Asset Manager Performance Review and Evaluation

Performance reports generated by the Asset Managers will be compiled quarterly and communicated to the Finance Committee for review.  The investment performance of total portfolio, as well as asset class components, is measured against commonly accepted performance benchmarks (refer to page 2 for benchmark comparisons).  The Finance Committee intends to evaluate the portfolio(s) over complete market cycles (at least three-year rolling periods), but reserves the right to terminate a manager for any reason at any time, including the following:

  1. Investment performance that is significantly less than anticipated given the discipline employed and the risk parameters established, or unacceptable justification of poor results.
  2. Failure to adhere to any aspect of this Investment Policy Statement that is applicable to the Manager.
  3. Significant changes to the Asset Manager organization.

Communications

The Asset Manager and/or the Investment Consultant is required to give the Finance Committee quarterly account reviews detailing investment performance against predetermined benchmarks (time-weighted), market outlook, account value, and comparisons with established benchmarks.  In addition, the Finance Committee and/or Investment Consultant must receive information about changes in the Asset Manager's investment philosophy, management, ownership, and key personnel, within 45 days from the change.

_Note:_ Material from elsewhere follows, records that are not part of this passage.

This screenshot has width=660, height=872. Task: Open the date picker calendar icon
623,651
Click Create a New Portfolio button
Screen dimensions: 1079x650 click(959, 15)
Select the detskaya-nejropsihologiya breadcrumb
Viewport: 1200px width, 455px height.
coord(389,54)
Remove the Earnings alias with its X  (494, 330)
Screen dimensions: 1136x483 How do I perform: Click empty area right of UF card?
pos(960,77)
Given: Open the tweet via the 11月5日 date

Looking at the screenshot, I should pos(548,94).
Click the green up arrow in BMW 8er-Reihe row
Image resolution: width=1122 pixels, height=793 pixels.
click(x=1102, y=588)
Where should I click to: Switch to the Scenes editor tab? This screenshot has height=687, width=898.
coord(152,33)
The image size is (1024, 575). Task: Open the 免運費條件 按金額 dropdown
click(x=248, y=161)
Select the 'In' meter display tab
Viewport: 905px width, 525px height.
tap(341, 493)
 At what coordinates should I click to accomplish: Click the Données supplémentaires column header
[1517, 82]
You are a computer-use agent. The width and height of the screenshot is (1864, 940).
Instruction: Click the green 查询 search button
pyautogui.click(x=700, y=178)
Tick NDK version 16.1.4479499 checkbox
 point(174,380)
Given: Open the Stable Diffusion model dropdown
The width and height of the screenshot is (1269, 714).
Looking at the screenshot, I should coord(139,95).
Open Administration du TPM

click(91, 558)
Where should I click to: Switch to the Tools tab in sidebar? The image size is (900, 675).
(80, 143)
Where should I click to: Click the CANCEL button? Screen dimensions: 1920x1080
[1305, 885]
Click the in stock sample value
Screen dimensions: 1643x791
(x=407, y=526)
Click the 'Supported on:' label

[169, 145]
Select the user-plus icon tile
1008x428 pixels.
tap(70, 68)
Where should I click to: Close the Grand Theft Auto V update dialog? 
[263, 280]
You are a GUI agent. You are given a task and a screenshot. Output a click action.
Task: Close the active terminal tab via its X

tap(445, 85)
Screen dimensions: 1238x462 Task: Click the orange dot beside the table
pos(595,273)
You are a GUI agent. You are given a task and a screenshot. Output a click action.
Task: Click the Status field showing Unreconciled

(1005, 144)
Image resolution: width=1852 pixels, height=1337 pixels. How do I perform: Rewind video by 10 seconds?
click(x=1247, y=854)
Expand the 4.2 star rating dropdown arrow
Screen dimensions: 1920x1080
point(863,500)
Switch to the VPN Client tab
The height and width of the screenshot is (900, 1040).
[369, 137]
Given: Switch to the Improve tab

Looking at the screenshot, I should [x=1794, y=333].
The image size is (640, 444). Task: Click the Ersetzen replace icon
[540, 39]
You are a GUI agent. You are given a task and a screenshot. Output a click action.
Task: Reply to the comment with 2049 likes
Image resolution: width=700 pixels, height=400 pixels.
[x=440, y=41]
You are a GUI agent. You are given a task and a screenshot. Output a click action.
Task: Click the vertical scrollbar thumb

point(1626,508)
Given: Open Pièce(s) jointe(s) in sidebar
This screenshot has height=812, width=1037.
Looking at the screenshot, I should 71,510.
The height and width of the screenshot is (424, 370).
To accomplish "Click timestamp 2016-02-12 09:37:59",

Meetings may be held on an as-needed basis between the Finance Committee, the Asset Manager, and/or the Investment Consultant.  Topics to be discussed may include:

1.   The Asset Manager's relative investment performance and risk levels in light of the stated policies and objectives.

2.   The Asset Manager's views on important developments within the economy and the securities markets, and their potential effect on investment strategy, asset allocation, and account performance.

3.   The effects of changes within the Asset Manager's organization on investment philosophy, strategy, and performance.

4.   Proposed amendments to the policies and objectives presented in this Investment Policy Statement.

The Finance Committee and/or the Investment Consultant may choose to meet more frequently with the Asset Manager if significant concerns arise about the Asset Manager's performance, strategy, personnel, and organization structure.